神戸典

8年越しの花嫁 奇跡の実話の神戸典のネタバレレビュー・内容・結末

8年越しの花嫁 奇跡の実話(2017年製作の映画)
4.5

このレビューはネタバレを含みます

幸せとは、優しさが触れ合いそこには2人だけの世界が広がる。一緒にいたいと思える人と笑って、話をして、寄り添い、共に歩んで行く。その全てが至上の幸せのような気がした。

佐藤健の幼い子供のような純粋な笑顔。そこにはマイへの優しさがあふれ出ていた。
マイの母親役の薬師丸ひろ子は子供を思う強い母親。それでも時に辛さを見せてしまったり、ヒサシに当たってしまったりという患者の家族としてのリアルを演じている。
それと同時にそこには母親という優しさのカーテンが静かに肩に被さるような安心を与えている。
父親役の杉本哲太は優しい父親を演じ、ヒサシを実の息子のように受け入れ、そしてヒサシの幸せをも願っている。
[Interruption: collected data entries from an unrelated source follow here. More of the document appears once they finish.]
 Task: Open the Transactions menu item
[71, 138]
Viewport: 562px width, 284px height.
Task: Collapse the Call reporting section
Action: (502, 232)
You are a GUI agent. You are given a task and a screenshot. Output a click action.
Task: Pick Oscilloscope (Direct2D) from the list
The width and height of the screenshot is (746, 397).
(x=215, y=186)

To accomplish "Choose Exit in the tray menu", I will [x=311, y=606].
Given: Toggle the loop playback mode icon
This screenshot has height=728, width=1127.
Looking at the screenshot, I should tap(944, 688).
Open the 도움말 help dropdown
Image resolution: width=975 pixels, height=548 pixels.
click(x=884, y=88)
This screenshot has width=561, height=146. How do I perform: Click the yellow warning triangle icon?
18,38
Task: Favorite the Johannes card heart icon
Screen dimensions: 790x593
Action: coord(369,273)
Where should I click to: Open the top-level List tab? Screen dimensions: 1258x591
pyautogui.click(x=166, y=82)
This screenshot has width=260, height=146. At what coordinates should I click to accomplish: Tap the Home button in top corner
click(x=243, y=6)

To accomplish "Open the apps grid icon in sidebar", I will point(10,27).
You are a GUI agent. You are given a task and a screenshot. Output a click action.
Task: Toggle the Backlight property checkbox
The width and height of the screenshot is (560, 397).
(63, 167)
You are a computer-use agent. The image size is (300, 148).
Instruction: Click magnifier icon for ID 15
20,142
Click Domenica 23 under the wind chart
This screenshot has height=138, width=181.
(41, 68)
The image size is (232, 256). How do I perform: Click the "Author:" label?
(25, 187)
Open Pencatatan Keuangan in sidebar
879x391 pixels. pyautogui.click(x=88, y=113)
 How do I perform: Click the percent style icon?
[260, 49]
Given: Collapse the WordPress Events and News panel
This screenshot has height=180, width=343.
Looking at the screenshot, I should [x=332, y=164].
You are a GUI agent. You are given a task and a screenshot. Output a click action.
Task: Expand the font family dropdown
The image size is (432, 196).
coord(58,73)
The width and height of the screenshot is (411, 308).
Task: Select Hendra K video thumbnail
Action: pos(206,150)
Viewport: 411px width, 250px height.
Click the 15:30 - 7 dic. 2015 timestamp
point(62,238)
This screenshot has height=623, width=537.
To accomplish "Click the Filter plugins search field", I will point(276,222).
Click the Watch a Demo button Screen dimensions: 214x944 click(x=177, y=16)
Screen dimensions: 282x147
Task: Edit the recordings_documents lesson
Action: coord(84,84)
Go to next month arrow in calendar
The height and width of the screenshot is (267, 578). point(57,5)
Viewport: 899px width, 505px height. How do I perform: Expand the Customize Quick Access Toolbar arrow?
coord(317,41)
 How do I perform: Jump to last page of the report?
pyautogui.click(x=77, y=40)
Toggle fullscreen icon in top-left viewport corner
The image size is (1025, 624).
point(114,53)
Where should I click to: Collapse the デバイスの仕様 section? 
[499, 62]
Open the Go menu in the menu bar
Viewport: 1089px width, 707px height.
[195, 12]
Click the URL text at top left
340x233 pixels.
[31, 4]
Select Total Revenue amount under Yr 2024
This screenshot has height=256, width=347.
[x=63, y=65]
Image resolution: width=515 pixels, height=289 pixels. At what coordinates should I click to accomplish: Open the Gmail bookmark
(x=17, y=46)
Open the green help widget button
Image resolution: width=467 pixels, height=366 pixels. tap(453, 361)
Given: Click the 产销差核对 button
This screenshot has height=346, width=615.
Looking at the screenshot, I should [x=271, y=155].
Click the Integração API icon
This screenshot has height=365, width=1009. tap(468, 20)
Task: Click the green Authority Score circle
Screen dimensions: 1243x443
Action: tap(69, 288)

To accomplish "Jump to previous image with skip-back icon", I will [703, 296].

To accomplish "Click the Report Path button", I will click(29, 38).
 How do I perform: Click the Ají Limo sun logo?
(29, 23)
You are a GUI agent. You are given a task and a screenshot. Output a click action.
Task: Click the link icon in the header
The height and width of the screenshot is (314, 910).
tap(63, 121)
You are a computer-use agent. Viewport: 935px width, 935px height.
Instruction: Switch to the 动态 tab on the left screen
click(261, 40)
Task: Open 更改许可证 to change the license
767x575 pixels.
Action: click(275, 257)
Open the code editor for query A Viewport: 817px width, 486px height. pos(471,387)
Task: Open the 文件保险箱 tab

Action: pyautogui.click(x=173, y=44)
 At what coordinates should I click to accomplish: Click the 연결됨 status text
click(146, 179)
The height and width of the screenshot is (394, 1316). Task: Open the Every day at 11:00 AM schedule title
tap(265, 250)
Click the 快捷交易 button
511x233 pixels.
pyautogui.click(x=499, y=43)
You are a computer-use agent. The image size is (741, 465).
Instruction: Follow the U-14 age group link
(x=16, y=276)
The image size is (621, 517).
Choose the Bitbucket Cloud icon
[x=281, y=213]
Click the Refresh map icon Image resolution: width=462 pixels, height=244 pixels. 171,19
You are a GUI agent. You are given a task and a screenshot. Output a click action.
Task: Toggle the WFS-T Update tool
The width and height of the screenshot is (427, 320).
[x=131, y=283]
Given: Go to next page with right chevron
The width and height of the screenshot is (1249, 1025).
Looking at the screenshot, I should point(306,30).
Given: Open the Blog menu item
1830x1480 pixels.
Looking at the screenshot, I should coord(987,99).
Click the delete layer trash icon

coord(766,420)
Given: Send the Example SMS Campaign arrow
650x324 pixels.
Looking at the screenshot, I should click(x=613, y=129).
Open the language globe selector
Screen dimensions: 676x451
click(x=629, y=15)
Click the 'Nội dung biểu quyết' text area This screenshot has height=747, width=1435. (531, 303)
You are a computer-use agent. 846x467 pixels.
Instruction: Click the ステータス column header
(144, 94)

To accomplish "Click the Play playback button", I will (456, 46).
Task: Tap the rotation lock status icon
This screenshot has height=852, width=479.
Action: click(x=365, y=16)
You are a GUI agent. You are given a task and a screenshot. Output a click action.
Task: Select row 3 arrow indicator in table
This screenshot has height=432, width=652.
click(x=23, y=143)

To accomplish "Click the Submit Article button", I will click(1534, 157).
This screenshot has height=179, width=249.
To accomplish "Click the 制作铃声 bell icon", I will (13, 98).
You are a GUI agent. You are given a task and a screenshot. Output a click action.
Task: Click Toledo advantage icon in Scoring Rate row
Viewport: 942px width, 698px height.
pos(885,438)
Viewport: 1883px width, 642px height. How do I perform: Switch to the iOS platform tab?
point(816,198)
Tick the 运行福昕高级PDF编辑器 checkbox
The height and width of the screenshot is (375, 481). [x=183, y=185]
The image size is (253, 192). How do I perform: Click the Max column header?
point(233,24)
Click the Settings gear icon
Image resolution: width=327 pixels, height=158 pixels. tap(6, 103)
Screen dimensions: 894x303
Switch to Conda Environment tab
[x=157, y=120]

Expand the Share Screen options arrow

今回意外だったのは、しばしば悪役や嫌なやつを演じる北村一輝が、ヒサシの会社の社長役として、見事にヒサシに寄り添っている。
目が覚めない婚約者を待つヒサシに対してどう接したらいいのか悩みながらも、最後まで変わらず気にかけ見守っている。
その表情はこれまで私が観て来た北村一輝のどれにも当てはまらない新しい表情を見ることができた。以前見た『羊の木』の役柄とは真逆の性格で、彼の役者としての振り幅の大きさを伺えた。

そして、最後にマイを演じた土屋太鳳。
彼女の演技は驚かずにはいられない。
とても演技とは思えない。まるでほんとうに病気と闘っている患者かのような恐怖と辛さ、リアルさを見事に演じている。
特に、寝ている時に発作を起こし痙攣するシーンは言葉が出ない。

大切な人が目を覚まさない辛さは恐ろしいが、それ以上に大切な人に自分だけ忘れられるという現実を突きつけられる苦しさは想像できない。
それでもヒサシは寄り添い、諦めずに向きあった。一番辛いマイのそばで支えていたいから。
それでも記憶は戻らず、ヒサシはついにマイと別れを告げる。
しかしそれこそ自分の存在がいなくなることでマイから責任という苦しみから解放してあげたい。彼女は十分に頑張った。だからもう自分の幸せだけを考えて生きて欲しいという究極の優しさの結論だった。
それをマイに告げるシーン。悲しいはずのヒサシがマイの返事を聞いて心から嬉しく思う表情を見て、これが愛・優しさというものだと考えさせられた。

back numberの「瞬き」の
「幸せとは星が降る夜と眩しい朝が繰り返すようなものじゃない。大切な人に降りかかった雨に傘をさせることだ。」
この作品を見事に表している。この言葉以外に考えられないほどに。
守るつもりがいつのまにか守られてる。優しさはそれ以上の優しさで返って来る。
そして目を閉じても、目を開けてもいつも側にいて欲しい。
主題歌の歌詞も含めこの作品が出来上がっている。